[Start of MATERIAL SUPPLIED]
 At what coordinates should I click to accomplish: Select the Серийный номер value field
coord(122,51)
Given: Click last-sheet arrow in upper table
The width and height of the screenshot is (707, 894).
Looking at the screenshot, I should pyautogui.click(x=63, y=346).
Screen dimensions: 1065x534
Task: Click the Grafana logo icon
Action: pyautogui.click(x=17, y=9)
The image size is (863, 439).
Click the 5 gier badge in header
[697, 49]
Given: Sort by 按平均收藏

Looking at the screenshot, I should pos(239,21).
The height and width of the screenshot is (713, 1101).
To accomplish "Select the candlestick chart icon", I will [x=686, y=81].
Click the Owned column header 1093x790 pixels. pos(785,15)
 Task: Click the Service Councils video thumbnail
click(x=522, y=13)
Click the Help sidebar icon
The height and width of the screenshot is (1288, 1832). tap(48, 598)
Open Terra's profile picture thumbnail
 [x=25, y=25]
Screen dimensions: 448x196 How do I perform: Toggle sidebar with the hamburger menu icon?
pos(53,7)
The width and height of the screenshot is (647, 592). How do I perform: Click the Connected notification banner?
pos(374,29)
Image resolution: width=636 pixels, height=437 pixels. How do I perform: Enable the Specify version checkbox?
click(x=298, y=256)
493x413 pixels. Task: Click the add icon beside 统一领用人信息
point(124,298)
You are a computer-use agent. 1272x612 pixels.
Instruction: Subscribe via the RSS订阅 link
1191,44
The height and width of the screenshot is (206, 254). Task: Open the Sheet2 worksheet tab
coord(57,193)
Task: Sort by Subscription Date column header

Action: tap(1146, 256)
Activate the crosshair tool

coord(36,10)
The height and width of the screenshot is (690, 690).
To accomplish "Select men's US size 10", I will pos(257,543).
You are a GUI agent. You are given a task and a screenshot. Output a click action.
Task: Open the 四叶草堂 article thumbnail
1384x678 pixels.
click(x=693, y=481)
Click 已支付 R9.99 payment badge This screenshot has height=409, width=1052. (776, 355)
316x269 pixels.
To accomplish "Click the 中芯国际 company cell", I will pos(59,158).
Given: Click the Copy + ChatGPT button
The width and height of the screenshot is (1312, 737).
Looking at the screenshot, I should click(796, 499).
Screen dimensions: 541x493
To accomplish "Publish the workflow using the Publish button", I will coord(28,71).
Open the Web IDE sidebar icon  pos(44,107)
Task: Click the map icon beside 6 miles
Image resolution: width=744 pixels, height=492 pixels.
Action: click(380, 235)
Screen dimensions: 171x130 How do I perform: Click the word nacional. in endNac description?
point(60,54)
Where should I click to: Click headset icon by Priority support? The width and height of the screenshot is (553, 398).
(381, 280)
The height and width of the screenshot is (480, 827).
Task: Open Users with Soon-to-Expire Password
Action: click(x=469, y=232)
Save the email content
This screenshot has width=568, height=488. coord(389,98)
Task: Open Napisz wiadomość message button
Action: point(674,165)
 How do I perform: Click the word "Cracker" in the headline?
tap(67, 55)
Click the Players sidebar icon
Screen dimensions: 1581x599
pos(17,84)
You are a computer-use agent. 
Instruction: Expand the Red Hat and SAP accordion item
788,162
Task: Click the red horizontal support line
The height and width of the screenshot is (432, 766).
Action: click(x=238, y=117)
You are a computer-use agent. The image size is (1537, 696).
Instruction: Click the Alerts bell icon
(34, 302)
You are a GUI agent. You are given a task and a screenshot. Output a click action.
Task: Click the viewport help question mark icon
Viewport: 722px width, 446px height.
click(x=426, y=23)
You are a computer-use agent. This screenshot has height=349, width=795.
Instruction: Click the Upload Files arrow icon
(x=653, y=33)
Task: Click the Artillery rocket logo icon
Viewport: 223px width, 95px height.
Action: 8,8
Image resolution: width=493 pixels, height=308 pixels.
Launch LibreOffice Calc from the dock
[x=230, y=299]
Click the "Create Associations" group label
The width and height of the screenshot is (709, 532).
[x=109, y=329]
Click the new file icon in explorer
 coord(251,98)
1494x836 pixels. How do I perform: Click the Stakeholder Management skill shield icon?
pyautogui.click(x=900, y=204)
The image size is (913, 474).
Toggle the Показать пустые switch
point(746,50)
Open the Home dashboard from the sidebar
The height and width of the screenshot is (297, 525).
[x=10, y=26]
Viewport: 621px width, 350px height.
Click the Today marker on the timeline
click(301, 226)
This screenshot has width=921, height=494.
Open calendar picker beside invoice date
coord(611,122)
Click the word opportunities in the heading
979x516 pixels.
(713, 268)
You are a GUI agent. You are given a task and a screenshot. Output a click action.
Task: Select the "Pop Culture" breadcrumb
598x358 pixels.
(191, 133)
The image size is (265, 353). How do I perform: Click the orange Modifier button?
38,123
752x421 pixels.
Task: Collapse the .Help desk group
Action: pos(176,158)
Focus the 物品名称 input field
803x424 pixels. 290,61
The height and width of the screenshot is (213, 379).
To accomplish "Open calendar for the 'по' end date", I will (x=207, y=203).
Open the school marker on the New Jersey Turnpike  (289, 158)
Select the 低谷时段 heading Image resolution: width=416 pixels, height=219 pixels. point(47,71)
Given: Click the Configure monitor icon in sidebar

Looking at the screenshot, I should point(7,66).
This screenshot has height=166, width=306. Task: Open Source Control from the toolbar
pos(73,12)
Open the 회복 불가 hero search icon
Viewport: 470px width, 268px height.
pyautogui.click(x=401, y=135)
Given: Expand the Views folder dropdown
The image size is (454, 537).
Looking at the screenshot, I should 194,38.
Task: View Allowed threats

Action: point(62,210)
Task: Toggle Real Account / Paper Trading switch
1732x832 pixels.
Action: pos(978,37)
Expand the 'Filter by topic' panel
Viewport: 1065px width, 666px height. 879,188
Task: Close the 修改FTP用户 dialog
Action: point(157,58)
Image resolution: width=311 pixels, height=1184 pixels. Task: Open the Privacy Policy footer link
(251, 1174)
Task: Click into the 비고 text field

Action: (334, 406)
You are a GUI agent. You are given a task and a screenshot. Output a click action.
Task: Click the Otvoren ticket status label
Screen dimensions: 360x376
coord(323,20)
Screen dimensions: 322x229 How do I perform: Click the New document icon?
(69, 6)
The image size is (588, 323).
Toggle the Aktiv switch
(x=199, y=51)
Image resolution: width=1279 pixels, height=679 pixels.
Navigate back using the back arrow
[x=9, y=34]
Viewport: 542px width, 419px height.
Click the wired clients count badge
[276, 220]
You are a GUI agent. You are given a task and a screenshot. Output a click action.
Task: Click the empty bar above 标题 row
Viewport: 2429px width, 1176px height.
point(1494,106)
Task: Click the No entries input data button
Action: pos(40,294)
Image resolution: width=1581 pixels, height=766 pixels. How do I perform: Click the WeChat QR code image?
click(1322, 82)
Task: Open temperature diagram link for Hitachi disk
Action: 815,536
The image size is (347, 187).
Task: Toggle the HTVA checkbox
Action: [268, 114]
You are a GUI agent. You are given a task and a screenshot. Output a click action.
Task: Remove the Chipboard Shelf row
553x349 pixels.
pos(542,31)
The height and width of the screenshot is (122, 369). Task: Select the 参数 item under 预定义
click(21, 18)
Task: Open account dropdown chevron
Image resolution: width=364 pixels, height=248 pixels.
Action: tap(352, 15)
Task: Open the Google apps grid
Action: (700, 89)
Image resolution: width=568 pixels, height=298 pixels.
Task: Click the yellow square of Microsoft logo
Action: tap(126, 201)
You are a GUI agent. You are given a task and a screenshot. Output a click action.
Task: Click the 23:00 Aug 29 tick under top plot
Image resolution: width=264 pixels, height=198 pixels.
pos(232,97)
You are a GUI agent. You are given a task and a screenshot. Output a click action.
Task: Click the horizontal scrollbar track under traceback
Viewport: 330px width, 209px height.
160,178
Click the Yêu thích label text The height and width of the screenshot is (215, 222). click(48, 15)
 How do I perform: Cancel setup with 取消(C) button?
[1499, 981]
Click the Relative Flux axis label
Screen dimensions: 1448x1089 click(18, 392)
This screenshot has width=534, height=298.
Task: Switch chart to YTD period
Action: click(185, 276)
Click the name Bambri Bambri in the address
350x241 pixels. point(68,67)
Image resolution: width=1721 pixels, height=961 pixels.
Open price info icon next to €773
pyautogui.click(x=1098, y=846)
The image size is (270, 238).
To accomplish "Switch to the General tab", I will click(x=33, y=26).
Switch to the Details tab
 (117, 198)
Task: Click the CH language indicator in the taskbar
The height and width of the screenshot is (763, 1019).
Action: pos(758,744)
[End of MATERIAL SUPPLIED]
* AIM *
Starting with the line that contains "in the headline?" and ending after the line that contains "(x=653, y=33)", give each line of the data in that range as an item in a numbered list, omitting any blank lines.

* THE OUTPUT *
1.  How do I perform: Click the word "Cracker" in the headline?
2. tap(67, 55)
3. Click the Players sidebar icon
4. Screen dimensions: 1581x599
5. pos(17,84)
6. You are a computer-use agent. 
7. Instruction: Expand the Red Hat and SAP accordion item
8. 788,162
9. Task: Click the red horizontal support line
10. The height and width of the screenshot is (432, 766).
11. Action: click(x=238, y=117)
12. You are a computer-use agent. The image size is (1537, 696).
13. Instruction: Click the Alerts bell icon
14. (34, 302)
15. You are a GUI agent. You are given a task and a screenshot. Output a click action.
16. Task: Click the viewport help question mark icon
17. Viewport: 722px width, 446px height.
18. click(x=426, y=23)
19. You are a computer-use agent. This screenshot has height=349, width=795.
20. Instruction: Click the Upload Files arrow icon
21. (x=653, y=33)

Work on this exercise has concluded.